Nevada Governor Steve Sisolak signed a bill into law on June 3 that allows local authorities in the Silver State to authorize companies like Bird and Lime to operate electric scooter sharing programs. The skateboard-sized machines can travel at speeds of up to 15 mph and be rented for as little as $1, but they have also been linked to worrying rises in serious head injuries.
Detailed information about electric scooter injuries is sparse because the machines are relatively new. However, what data there is makes for sobering reading. Figures gathered by public officials in Texas and the Centers for Disease Control reveal that 192 scooter riders were injured in Austin in only three months in 2018, and a worrying 15% of them suffered traumatic brain injuries. A peer-reviewed study co-authored by a Los Angeles trauma doctor suggests that about 40% of the scooter riders who crash suffer some sort of head injury.

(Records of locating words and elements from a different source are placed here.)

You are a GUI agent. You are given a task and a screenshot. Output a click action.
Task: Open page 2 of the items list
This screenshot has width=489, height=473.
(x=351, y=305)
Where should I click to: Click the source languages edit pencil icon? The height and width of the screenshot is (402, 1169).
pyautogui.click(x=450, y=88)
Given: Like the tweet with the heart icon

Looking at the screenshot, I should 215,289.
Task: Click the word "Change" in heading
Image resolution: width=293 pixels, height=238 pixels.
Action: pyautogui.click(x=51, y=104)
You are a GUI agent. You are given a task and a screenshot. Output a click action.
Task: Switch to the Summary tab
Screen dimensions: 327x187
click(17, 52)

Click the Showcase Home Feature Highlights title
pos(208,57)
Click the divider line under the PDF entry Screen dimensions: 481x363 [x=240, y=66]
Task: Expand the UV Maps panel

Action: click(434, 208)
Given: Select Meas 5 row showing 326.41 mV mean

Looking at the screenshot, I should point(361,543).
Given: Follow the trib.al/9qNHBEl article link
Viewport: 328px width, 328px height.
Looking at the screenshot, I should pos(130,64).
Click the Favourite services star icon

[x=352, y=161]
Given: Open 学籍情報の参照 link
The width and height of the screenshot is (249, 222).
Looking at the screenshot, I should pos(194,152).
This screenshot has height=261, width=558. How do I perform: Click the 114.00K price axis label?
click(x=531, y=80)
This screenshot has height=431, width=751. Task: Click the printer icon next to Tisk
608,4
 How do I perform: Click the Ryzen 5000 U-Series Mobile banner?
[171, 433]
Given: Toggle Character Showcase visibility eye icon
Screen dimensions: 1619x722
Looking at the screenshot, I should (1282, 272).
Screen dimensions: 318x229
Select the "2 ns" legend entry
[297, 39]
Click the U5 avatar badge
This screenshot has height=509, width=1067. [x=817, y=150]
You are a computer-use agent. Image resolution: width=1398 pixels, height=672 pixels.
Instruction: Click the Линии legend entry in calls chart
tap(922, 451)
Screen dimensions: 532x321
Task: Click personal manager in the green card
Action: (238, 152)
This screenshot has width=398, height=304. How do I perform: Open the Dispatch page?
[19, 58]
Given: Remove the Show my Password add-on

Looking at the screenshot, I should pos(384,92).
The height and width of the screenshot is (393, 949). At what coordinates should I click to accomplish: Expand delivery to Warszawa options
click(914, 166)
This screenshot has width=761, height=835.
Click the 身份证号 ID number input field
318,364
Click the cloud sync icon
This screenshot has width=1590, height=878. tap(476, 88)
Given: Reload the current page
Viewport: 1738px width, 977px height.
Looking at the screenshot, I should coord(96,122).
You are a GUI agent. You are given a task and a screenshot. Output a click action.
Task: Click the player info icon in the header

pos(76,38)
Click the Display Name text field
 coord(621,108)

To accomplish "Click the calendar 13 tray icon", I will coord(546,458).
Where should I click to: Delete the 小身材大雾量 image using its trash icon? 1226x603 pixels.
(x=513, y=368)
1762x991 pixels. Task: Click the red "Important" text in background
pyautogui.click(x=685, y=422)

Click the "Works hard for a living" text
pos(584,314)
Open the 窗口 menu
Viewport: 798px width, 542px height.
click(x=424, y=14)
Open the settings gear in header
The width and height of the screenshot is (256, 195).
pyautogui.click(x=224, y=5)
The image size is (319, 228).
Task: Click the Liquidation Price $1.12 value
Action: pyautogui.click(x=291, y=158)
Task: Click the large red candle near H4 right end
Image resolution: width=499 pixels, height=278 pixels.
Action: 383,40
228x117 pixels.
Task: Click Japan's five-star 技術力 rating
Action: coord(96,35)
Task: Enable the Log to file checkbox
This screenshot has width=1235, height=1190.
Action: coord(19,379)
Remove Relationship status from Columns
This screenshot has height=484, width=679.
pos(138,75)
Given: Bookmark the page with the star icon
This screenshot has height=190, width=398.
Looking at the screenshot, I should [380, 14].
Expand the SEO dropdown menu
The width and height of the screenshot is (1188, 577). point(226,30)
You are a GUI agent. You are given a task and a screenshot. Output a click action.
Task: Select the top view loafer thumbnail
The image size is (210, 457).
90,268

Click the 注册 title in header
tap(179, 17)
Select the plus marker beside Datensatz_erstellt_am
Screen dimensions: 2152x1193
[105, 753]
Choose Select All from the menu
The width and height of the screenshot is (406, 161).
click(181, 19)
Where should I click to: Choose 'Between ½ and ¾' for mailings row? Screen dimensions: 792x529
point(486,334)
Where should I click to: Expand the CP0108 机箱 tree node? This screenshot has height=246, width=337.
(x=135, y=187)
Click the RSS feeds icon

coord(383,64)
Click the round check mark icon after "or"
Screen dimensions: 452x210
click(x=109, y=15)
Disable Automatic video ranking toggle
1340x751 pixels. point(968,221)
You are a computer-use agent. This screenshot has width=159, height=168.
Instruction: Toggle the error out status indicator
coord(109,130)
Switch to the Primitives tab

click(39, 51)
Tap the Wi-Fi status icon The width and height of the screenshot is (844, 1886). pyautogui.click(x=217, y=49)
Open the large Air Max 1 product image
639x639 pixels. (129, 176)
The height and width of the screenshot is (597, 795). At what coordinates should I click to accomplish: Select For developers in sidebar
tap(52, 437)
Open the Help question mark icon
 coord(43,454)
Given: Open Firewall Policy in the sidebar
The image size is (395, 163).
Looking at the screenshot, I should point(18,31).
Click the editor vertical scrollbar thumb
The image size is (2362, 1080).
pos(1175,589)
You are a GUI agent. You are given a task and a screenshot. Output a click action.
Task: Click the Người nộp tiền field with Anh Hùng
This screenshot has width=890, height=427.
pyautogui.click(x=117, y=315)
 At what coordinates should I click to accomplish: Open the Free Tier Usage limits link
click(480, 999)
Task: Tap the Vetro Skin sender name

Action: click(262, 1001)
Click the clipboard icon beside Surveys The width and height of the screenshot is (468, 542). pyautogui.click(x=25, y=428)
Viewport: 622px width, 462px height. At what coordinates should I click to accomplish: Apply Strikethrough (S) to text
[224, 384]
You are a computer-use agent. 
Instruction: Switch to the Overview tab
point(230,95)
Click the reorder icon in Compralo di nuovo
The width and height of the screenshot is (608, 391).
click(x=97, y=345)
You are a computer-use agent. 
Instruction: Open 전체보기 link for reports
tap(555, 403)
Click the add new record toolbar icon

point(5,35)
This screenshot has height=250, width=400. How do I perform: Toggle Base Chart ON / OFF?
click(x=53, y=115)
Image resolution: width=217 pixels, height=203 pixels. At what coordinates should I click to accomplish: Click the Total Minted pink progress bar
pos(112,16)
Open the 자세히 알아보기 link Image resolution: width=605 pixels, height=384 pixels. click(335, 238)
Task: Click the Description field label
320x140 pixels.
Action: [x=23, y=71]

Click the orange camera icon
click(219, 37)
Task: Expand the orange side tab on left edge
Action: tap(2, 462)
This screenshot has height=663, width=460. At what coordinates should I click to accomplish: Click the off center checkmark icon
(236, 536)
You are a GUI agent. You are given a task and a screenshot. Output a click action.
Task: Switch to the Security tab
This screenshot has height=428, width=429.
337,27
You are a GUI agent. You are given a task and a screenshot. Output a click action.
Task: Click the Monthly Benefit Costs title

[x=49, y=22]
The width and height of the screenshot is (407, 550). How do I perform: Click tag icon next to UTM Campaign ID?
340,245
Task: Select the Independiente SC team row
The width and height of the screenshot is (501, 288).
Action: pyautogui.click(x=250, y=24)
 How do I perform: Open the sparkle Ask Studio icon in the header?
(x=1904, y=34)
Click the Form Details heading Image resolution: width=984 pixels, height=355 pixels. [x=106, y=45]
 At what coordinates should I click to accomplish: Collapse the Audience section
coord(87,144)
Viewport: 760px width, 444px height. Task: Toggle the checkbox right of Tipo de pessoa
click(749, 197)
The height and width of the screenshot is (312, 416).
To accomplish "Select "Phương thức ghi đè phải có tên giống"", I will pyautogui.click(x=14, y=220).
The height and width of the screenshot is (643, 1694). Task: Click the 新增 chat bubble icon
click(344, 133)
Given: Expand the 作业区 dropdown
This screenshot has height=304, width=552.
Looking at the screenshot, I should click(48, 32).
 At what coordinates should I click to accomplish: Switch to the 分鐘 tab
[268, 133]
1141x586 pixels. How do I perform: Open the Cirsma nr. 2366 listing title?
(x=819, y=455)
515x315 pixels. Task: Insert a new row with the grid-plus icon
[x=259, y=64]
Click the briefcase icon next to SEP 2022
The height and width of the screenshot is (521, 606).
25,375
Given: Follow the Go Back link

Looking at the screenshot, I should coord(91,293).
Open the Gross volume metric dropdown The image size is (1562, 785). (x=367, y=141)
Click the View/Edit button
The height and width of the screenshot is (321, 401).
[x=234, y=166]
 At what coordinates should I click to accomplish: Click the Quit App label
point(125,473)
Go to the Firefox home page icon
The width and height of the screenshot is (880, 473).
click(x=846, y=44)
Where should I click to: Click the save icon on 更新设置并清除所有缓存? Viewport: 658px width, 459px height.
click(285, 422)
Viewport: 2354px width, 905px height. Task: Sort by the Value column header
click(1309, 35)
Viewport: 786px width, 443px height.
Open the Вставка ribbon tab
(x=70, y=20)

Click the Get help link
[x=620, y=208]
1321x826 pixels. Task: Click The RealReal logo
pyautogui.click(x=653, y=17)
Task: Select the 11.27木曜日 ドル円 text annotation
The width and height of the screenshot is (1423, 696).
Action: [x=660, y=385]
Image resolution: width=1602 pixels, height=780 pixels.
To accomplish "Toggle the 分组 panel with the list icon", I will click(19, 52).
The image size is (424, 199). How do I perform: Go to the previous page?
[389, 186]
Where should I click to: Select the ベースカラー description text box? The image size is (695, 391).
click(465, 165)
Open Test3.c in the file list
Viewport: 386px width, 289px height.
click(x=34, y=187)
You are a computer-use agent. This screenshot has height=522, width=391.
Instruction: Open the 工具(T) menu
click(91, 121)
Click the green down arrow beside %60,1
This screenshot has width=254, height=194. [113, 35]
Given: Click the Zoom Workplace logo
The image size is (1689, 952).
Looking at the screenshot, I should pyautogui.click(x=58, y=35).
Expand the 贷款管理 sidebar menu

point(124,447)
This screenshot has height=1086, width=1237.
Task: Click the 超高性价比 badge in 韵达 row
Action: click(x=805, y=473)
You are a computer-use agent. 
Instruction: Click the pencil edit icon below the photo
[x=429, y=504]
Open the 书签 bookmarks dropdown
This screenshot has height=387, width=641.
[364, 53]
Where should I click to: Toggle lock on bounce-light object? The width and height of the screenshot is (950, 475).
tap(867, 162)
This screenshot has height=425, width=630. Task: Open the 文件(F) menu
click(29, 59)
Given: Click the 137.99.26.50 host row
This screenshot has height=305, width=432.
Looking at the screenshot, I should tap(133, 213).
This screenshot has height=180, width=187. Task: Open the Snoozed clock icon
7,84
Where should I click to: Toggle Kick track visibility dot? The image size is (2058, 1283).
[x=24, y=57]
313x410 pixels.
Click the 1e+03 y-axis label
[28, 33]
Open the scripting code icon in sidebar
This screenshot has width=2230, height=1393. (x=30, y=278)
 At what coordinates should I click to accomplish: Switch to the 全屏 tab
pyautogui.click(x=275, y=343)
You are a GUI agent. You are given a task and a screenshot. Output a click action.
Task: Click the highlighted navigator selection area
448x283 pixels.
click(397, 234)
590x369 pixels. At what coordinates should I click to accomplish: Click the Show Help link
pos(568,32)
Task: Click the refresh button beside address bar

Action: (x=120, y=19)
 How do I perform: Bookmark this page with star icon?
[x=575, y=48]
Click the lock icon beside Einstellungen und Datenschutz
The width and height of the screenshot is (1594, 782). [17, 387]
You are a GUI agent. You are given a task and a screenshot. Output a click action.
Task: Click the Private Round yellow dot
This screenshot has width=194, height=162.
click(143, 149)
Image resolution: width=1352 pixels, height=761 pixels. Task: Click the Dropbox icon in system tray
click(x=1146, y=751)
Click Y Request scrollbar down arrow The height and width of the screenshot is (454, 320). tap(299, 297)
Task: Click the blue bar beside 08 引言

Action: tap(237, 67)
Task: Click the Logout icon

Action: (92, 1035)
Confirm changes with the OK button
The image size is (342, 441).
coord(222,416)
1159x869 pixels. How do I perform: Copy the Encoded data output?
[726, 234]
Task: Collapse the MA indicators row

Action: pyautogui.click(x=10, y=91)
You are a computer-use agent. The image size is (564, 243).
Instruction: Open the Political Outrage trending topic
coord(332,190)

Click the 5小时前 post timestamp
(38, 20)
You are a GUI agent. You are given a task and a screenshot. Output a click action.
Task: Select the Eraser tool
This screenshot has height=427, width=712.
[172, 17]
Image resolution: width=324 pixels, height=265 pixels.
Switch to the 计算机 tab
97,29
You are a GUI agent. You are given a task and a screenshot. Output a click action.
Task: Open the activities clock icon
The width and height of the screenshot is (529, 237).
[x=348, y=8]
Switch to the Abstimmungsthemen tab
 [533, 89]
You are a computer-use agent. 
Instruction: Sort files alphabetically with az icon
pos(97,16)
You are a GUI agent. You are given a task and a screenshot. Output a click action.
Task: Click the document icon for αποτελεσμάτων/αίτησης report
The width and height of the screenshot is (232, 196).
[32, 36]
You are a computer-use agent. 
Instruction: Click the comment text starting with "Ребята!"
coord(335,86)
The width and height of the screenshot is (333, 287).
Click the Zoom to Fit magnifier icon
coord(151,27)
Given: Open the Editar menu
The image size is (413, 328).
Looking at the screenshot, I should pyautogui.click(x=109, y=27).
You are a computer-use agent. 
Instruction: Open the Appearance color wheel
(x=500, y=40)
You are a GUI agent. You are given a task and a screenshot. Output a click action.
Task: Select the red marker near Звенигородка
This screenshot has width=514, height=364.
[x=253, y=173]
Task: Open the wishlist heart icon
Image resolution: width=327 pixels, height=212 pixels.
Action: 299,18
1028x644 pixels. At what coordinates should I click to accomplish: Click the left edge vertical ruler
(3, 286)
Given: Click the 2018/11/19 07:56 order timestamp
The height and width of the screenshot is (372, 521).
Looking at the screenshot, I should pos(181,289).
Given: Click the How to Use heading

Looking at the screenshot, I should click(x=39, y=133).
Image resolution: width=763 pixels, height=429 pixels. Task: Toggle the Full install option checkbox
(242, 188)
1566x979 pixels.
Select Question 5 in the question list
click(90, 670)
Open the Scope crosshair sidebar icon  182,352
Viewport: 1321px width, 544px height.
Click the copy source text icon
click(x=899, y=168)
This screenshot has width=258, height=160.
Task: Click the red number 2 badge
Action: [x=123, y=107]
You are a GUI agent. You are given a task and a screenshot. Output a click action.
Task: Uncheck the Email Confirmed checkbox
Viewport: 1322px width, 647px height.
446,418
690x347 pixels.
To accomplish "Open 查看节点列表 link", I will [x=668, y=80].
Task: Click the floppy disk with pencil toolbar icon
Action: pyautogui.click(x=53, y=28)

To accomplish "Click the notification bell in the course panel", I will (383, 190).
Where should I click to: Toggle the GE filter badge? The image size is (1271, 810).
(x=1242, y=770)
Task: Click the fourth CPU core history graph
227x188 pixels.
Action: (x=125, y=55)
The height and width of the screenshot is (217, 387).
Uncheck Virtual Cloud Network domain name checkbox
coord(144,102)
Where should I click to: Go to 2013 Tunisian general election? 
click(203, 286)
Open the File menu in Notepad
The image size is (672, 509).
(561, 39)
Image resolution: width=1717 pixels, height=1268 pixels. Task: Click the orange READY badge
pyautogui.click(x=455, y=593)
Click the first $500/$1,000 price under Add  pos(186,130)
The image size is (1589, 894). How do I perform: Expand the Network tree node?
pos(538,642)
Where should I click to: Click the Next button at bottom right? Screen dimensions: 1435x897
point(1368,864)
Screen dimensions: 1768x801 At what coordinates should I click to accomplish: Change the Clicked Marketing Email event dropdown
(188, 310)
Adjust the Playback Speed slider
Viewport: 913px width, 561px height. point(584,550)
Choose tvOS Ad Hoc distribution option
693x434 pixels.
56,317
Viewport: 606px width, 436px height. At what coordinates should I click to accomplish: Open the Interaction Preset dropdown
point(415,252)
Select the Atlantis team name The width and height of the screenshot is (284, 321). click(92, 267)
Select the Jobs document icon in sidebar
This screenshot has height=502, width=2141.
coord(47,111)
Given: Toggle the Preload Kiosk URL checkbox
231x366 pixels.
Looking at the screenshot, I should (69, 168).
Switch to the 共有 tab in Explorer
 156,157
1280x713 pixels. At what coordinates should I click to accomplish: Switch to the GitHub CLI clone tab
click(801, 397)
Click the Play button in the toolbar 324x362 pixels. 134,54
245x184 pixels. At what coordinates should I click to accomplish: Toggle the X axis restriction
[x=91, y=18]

Wearing helmets could provide scooter riders with some protection, but Lime and Bird do not include them and few renters carry their own. The new Nevada law allows local authorities to charge scooter rental companies fees, but it does not require riders to wear helmets. Most analysts expect the situation to get worse because scooter schemes are extremely popular. Rented scooters were used to take 38.5 million trips in 2018 according to the National Association of City Transportation Officials.
Scooter riders often suffer brain injuries after being struck by vehicles. When these accidents are caused by negligent actions, experienced personal injury attorneys may take legal action. An attorney advocating on behalf of an injured scooter rider may seek compensation for lost income, hospital bills, property damage and the long-term costs of medical treatment and physical therapy.